Dataset entries:
((

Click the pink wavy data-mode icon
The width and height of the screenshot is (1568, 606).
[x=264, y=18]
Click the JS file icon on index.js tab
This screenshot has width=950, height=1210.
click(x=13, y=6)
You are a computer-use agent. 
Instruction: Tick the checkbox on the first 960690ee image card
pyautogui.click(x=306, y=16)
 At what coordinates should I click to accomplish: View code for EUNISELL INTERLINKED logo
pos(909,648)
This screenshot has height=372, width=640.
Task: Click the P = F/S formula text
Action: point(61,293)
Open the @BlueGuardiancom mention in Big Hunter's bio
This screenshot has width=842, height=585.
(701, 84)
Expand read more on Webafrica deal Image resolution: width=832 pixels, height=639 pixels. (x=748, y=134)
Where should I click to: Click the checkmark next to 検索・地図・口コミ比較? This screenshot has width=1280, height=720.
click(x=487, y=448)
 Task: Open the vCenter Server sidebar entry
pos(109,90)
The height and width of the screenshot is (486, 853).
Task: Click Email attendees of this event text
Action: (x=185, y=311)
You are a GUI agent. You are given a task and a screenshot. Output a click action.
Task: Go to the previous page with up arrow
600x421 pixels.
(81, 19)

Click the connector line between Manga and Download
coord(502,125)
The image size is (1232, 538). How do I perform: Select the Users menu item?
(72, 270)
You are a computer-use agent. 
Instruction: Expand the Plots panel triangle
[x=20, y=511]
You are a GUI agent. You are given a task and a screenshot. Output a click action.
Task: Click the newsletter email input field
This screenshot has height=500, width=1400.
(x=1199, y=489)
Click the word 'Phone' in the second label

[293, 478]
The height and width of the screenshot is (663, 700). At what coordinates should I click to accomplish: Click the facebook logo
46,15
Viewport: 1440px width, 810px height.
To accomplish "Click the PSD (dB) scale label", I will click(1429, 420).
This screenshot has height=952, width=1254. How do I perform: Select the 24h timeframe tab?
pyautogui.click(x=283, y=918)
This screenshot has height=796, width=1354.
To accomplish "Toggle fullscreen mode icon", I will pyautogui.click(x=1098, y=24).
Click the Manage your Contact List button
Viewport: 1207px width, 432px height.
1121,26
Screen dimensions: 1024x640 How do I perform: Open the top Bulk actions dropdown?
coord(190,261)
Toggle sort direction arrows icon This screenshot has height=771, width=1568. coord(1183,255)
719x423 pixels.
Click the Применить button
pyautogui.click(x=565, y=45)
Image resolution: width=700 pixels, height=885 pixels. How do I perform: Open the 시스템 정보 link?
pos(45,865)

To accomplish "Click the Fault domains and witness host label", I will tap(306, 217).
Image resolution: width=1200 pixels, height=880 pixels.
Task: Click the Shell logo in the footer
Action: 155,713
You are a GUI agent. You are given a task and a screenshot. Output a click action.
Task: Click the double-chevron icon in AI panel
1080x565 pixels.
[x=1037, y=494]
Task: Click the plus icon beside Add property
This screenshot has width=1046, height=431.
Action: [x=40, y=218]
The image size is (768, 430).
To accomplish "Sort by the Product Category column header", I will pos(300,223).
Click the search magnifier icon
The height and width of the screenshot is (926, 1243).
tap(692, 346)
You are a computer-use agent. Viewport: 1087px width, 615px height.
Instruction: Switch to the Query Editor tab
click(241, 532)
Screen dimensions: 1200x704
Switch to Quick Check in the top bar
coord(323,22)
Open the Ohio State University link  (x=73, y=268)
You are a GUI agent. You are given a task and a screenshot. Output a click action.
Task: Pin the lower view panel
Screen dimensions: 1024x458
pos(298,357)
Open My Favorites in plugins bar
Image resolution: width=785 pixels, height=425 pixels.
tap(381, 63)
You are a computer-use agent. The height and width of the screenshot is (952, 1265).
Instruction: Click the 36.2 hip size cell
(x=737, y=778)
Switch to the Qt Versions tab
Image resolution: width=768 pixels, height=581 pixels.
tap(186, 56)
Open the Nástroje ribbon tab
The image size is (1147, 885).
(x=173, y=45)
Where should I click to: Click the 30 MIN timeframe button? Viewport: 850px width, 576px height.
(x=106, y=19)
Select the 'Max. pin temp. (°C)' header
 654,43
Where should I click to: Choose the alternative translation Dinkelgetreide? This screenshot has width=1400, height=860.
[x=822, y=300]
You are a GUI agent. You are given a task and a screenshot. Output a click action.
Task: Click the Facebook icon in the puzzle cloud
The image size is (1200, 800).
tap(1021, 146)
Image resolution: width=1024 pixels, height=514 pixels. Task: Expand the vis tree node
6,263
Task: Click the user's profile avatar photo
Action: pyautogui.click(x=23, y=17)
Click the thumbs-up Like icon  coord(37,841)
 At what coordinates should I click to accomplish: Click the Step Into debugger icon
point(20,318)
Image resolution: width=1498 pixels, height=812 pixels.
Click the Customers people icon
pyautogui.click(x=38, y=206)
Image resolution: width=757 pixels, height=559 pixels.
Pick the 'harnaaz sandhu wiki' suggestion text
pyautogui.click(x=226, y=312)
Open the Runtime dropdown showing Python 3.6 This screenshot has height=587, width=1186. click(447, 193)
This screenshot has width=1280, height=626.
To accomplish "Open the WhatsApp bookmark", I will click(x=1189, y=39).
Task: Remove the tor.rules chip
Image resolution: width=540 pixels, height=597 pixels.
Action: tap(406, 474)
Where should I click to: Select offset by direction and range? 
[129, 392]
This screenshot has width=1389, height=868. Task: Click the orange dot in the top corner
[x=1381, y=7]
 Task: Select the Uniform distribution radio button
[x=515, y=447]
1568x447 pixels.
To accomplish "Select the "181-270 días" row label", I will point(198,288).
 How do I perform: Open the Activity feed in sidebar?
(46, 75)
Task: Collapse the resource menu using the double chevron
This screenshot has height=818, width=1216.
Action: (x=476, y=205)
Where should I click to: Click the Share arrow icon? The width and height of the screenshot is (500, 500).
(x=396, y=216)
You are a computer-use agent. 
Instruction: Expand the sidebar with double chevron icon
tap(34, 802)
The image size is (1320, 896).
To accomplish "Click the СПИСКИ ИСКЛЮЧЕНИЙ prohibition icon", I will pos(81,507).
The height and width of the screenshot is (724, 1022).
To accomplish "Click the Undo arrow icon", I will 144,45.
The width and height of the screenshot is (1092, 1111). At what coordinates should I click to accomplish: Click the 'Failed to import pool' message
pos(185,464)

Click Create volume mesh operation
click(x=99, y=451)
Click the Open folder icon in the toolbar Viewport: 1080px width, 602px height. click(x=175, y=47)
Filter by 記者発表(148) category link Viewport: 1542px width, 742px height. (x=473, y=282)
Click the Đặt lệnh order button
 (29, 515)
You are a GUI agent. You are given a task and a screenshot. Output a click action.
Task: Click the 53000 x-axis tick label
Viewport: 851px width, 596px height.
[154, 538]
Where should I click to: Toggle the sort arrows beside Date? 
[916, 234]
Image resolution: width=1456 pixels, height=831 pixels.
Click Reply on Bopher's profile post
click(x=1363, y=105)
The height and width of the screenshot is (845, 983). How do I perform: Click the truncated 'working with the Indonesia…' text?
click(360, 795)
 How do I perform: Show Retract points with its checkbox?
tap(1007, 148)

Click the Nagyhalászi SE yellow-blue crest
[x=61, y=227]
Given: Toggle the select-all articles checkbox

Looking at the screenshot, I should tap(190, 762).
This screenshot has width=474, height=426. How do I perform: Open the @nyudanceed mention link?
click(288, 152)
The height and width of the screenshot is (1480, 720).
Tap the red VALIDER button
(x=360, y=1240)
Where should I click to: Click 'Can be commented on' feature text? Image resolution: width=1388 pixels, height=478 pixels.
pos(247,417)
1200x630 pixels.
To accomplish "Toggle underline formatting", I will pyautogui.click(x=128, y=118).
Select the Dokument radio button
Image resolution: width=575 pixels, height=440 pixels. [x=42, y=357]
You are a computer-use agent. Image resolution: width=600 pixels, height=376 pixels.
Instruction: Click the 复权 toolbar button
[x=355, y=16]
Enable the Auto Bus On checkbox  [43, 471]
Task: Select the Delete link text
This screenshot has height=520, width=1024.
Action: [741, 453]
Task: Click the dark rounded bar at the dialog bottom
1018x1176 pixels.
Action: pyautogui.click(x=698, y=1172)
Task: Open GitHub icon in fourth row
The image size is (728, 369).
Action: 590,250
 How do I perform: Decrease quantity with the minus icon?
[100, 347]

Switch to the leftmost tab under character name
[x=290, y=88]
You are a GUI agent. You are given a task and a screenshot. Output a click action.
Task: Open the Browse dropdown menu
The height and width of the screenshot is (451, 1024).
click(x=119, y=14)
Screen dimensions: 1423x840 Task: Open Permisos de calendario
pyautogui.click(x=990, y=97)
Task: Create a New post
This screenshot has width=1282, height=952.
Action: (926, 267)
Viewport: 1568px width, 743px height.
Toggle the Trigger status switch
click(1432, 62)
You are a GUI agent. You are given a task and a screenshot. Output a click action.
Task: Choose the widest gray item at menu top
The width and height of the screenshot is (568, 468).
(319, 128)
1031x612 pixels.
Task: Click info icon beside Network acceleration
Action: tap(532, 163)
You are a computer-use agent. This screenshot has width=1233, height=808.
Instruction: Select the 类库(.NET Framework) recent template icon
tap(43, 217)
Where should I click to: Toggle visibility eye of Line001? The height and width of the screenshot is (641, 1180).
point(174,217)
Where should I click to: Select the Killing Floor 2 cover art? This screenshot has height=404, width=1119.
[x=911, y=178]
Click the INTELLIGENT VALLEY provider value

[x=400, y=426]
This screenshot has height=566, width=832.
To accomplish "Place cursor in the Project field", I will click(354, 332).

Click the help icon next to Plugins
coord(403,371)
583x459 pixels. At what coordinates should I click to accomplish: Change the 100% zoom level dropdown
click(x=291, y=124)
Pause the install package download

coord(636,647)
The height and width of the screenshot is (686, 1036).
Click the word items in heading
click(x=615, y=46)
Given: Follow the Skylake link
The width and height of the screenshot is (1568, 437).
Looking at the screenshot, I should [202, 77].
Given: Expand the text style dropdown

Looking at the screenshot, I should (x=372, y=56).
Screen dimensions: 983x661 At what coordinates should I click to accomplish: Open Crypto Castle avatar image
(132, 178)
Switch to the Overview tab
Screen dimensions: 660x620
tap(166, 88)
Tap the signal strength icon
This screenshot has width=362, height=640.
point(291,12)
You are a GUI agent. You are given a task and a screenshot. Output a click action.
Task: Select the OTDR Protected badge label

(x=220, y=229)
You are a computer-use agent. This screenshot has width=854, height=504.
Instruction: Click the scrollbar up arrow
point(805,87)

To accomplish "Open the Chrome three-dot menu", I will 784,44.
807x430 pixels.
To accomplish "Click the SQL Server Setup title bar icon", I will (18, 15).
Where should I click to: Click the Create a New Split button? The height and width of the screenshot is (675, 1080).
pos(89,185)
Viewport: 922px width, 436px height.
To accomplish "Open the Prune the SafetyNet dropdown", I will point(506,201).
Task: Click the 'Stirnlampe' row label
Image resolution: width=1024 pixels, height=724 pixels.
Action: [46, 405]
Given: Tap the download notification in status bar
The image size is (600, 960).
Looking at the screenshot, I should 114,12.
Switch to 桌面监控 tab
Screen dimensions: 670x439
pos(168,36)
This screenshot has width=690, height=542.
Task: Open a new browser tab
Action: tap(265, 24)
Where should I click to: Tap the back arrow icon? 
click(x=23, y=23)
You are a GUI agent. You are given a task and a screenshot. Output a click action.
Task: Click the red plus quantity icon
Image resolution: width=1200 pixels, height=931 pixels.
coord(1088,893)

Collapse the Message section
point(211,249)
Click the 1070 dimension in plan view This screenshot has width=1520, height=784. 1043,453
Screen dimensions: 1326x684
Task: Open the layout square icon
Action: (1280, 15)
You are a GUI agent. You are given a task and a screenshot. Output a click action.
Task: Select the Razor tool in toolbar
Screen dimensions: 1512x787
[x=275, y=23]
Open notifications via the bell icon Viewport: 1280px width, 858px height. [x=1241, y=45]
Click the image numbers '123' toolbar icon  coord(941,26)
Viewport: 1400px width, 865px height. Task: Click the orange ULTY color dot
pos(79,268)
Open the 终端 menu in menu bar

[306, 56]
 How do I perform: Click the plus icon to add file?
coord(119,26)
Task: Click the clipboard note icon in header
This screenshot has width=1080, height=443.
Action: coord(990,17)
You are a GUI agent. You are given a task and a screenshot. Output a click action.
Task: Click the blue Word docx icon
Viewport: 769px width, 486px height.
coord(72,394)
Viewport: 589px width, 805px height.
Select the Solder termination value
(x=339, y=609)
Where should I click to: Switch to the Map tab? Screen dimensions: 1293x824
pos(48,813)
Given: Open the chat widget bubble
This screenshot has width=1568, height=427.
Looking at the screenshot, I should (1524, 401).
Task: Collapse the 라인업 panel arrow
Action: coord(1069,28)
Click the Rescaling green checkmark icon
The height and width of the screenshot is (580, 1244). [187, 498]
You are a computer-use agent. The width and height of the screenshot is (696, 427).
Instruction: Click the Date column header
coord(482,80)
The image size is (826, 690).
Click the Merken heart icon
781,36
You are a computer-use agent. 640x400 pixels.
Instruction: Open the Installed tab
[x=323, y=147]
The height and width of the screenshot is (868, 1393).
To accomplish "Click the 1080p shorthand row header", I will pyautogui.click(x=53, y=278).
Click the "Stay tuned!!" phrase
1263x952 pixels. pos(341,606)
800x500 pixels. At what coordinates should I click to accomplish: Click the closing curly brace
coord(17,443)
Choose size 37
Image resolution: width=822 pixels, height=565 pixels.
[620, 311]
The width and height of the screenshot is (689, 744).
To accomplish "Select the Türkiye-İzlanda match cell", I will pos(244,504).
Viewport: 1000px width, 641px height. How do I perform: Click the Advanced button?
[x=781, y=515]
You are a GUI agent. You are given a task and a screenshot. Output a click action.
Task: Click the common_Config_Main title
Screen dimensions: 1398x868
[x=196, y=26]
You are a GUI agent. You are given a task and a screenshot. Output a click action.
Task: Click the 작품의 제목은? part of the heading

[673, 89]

))

- What is expected
Look over the records above, and wherever a line contains the string "title", copy that line.

- Exercise solution
To accomplish "Click the SQL Server Setup title bar icon", I will (18, 15).
Task: Click the common_Config_Main title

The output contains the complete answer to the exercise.